Saved entries:
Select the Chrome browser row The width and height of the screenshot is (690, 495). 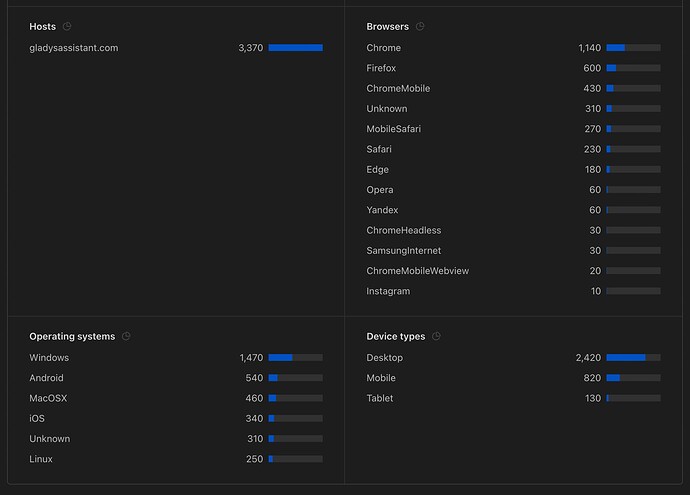click(384, 48)
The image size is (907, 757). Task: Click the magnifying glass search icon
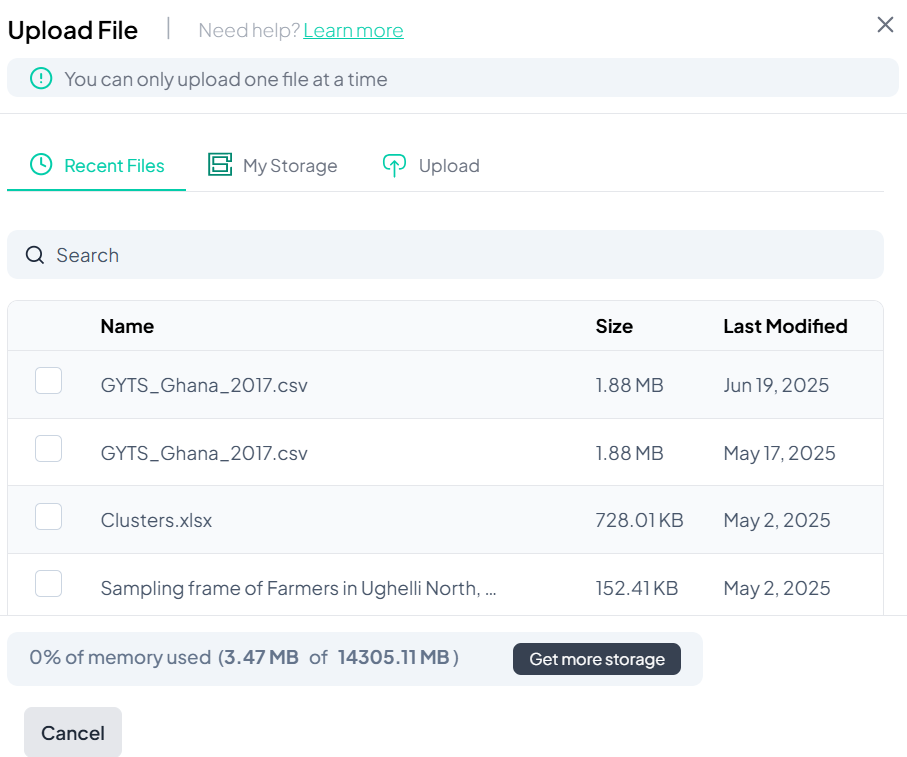coord(35,255)
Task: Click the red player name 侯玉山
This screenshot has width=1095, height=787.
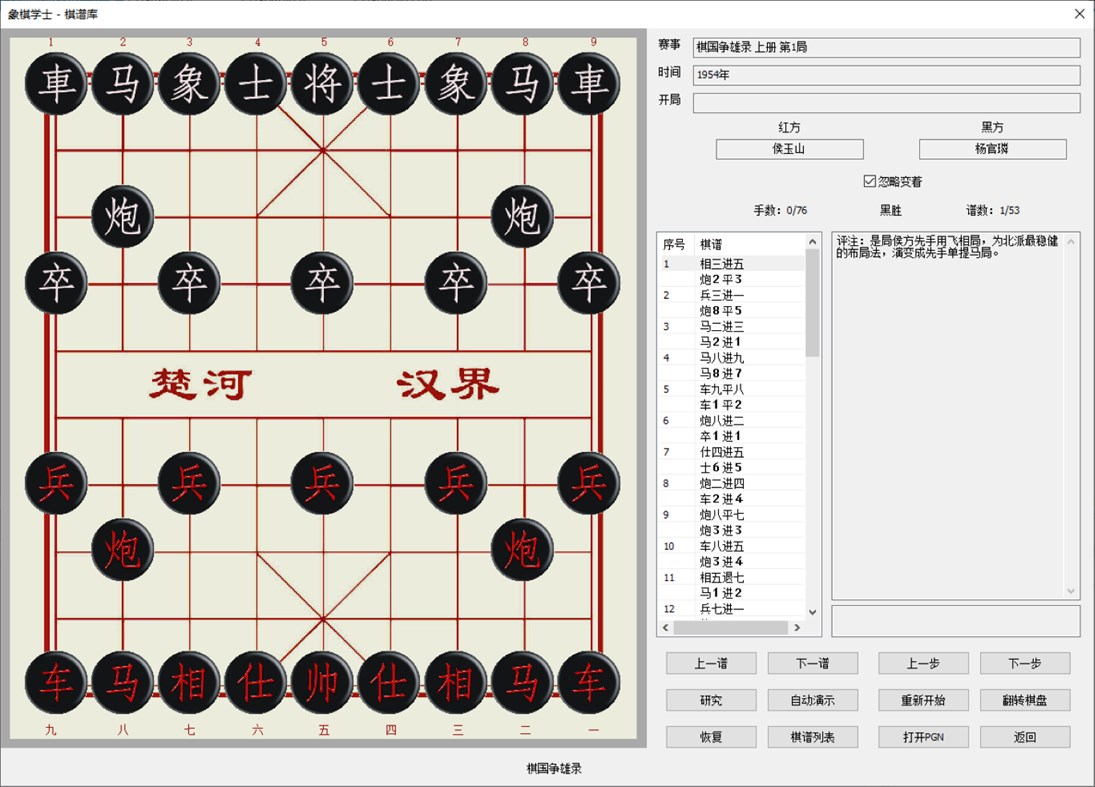Action: [789, 148]
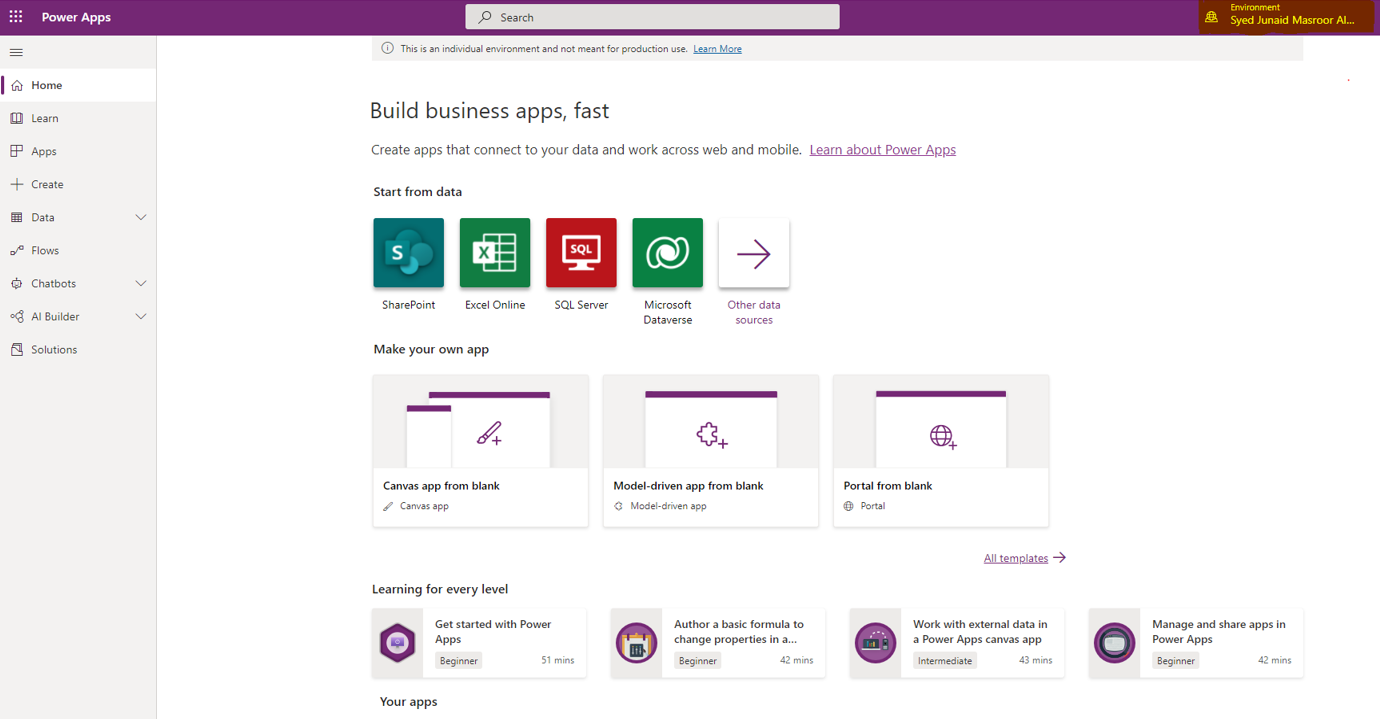The width and height of the screenshot is (1380, 719).
Task: Open Get started with Power Apps card
Action: (x=479, y=642)
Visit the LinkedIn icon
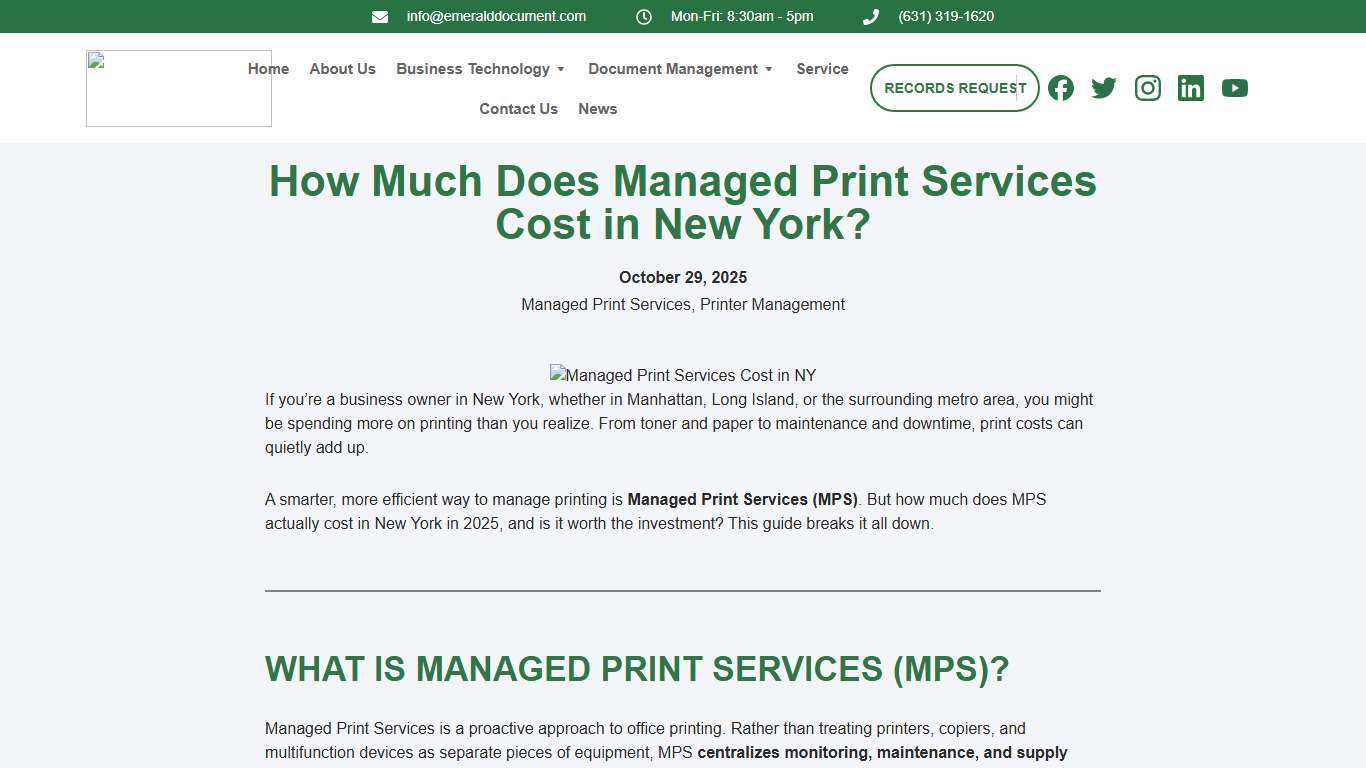The image size is (1366, 768). pos(1190,88)
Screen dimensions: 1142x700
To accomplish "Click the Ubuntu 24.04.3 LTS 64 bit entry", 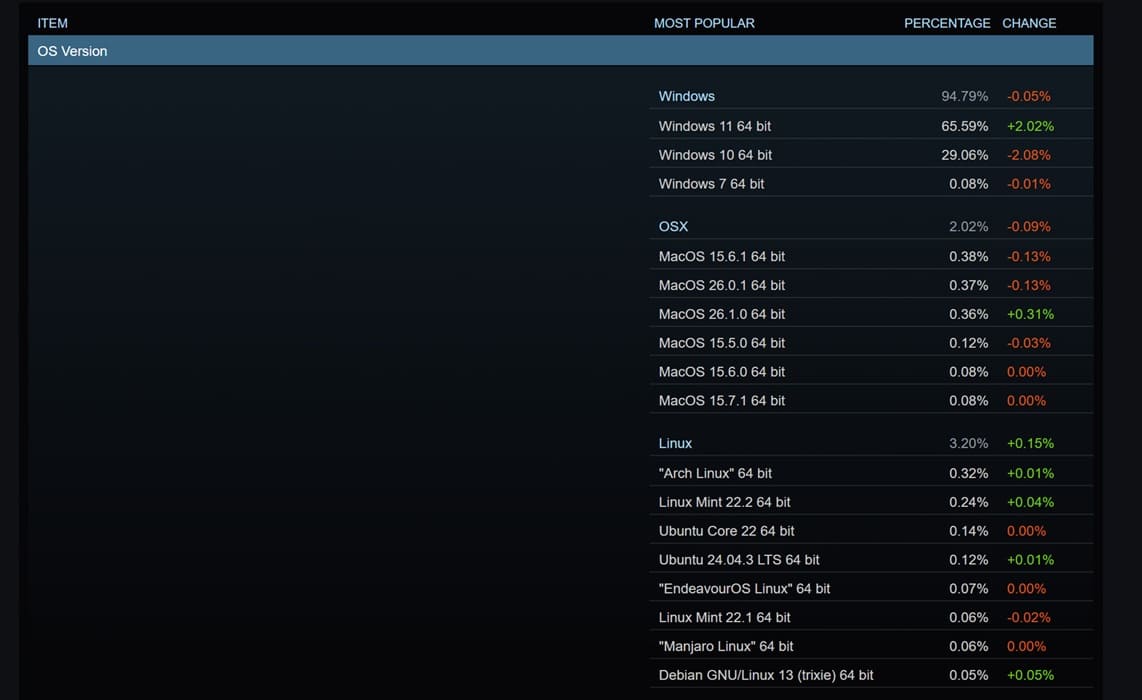I will (x=738, y=560).
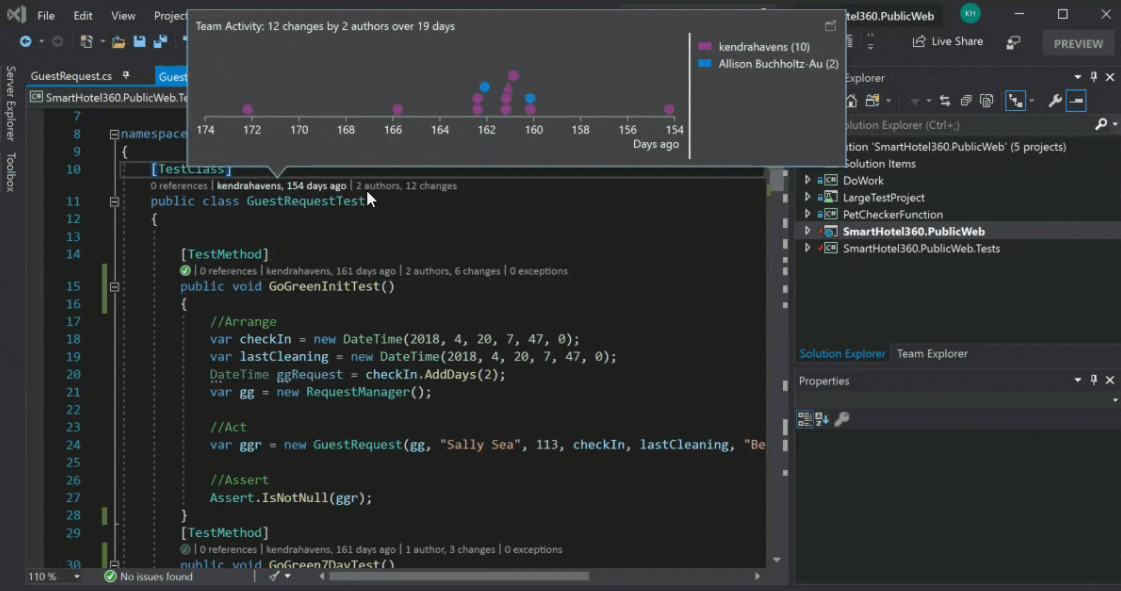The width and height of the screenshot is (1121, 591).
Task: Expand SmartHotel360.PublicWeb.Tests project node
Action: (x=808, y=249)
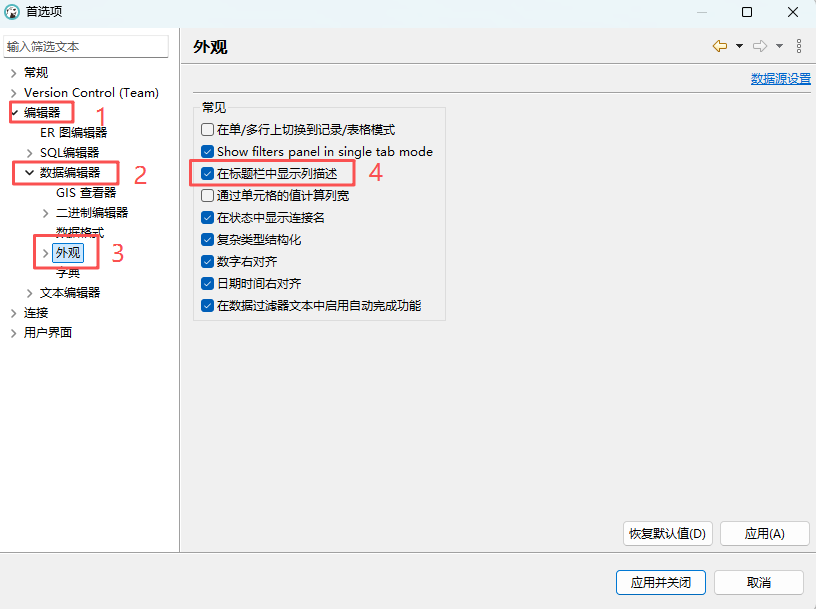Image resolution: width=816 pixels, height=609 pixels.
Task: Open the back history dropdown arrow
Action: pos(739,46)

What the exercise asks: Reproduce the rows starting with the line containing "Task: Click the red player name 侯玉山" and going on through the line containing "The image size is (1366, 768). pos(1190,88)", substituting "GitHub" for "LinkedIn" and leaving everything else unchanged. Omit the pictures from your answer.

Exercise solution:
Task: Click the red player name 侯玉山
This screenshot has width=1095, height=787.
Action: [789, 148]
The width and height of the screenshot is (1380, 719).
Task: Open Get started with Power Apps card
Action: (x=479, y=642)
Visit the GitHub icon
The image size is (1366, 768). pos(1190,88)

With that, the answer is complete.